Argentina está de actualidad. La elección de Javier Milei como presidente del país (partidario de eliminar la escuela pública) abre un escenario de incertidumbre en el ámbito educativo. ¿Cómo es ahora la educación argentina? En el país hermano de Galicia en el hemisferio sur hay regiones rurales, como la Patagonia o La Pampa, pero también ciudades con millones de habitantes como Buenos Aires (la capital), Córdoba o Rosario, y esas grandes diferencias que existen entre provincias lo han acabado dividiendo, al menos, en lo que a sistemas educativos se refiere.

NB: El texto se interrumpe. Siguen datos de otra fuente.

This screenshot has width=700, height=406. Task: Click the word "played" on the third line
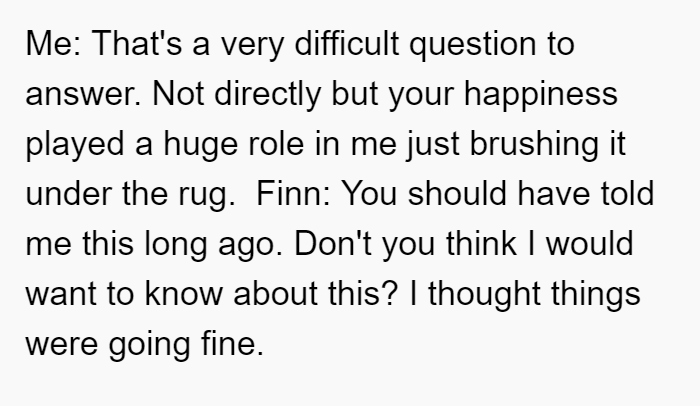click(75, 145)
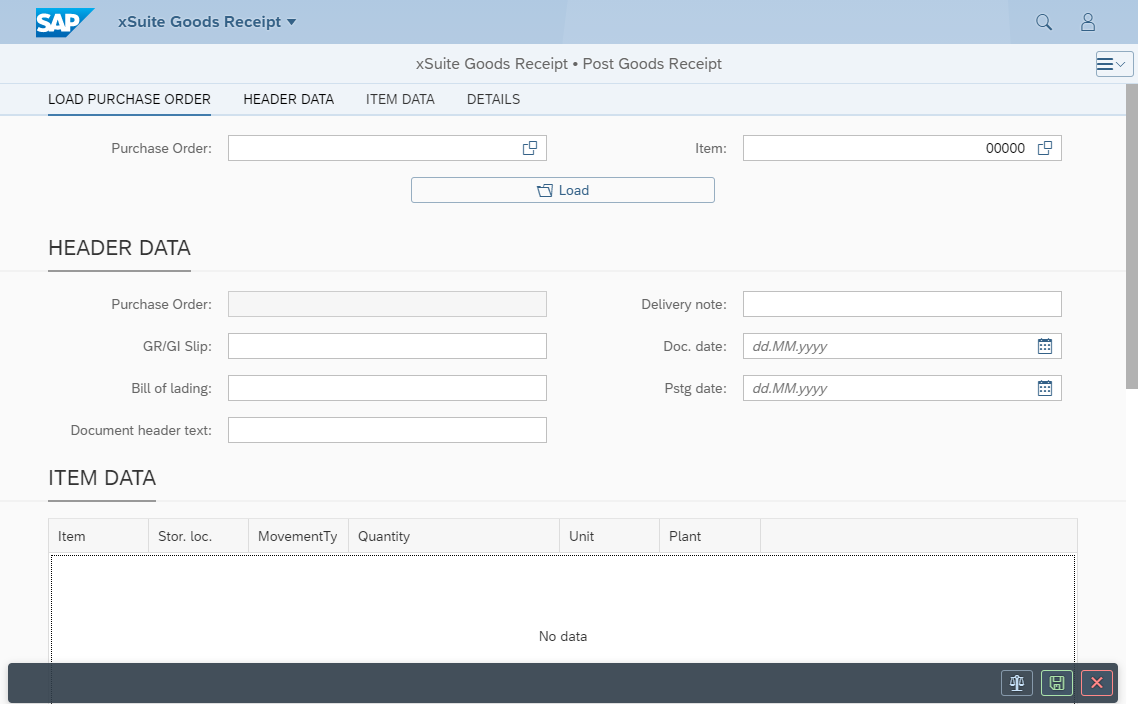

La educación obligatoria comienza a los cuatro años en toda la nación, aunque la mayoría de niños entran un año antes, a los tres, a los jardines de infantes. Allí permanecen hasta los seis años, edad en la que dan el salto a la escuela primaria. Hasta ahí, todos van a la par. Sin embargo, en algunas regiones de Argentina los alumnos permanecerán durante siete cursos en esta etapa, mientras que para otros la primaria durará seis años. Además, no hay pautas nacionales sobre el currículo, sino que son las provincias las que deciden qué materias se deben estudiar y cuántas horas se les debe dedicar a la semana. Por eso un colegio del norte puede tener cuatro horas de Matemáticas y otro del sur puede que lo amplíe a seis.

Con entre 12 y 13 años, los estudiantes pasan a la escuela secundaria, donde estudiarán entre cinco y seis cursos (también, dependiendo de la provincia). No existe el bachillerato como en España, sino que toda la secundaria es una etapa única que integra la educación hasta los 18 años, cuando los alumnos pueden acceder a la universidad (que es gratuita) o estudiar un ciclo de formación profesional (también gratis). Y no, ¡no existe la selectividad! El ingreso es libre.

Aunque ha ido mejorando su sistema educativo los últimos años y los resultados de PISA así lo avalan, hay un problema recurrente en los colegios argentinos: tres de cada diez niños ha repetido algún curso. Para intentar reducir esta tasa tan alta, el año pasado algunas regiones empezaron a adaptar un nuevo sistema. Hasta ahora, los alumnos con dos materias suspensas podían pasar de curso, pero tenían que examinarse de ellas al año siguiente en las llamadas “mesas de examen”.

Eso hacía que muchos acumulasen asignaturas pendientes y acabasen repitiendo al año siguiente. Ahora, en vez de hacer un examen, los alumnos de Buenos Aires (entre otros) acuden a clases de “intensificación” donde, mediante pruebas orales, trabajos prácticos y debates que ocupan entre dos y cuatro horas semanales durante un mes, pueden aprobar esas asignaturas que les quedaron del curso pasado de forma más sencilla, pero invirtiendo algo más de tiempo.

Y a ti, ¿te gusta este sistema o prefieres los clásicos exámenes de recuperación?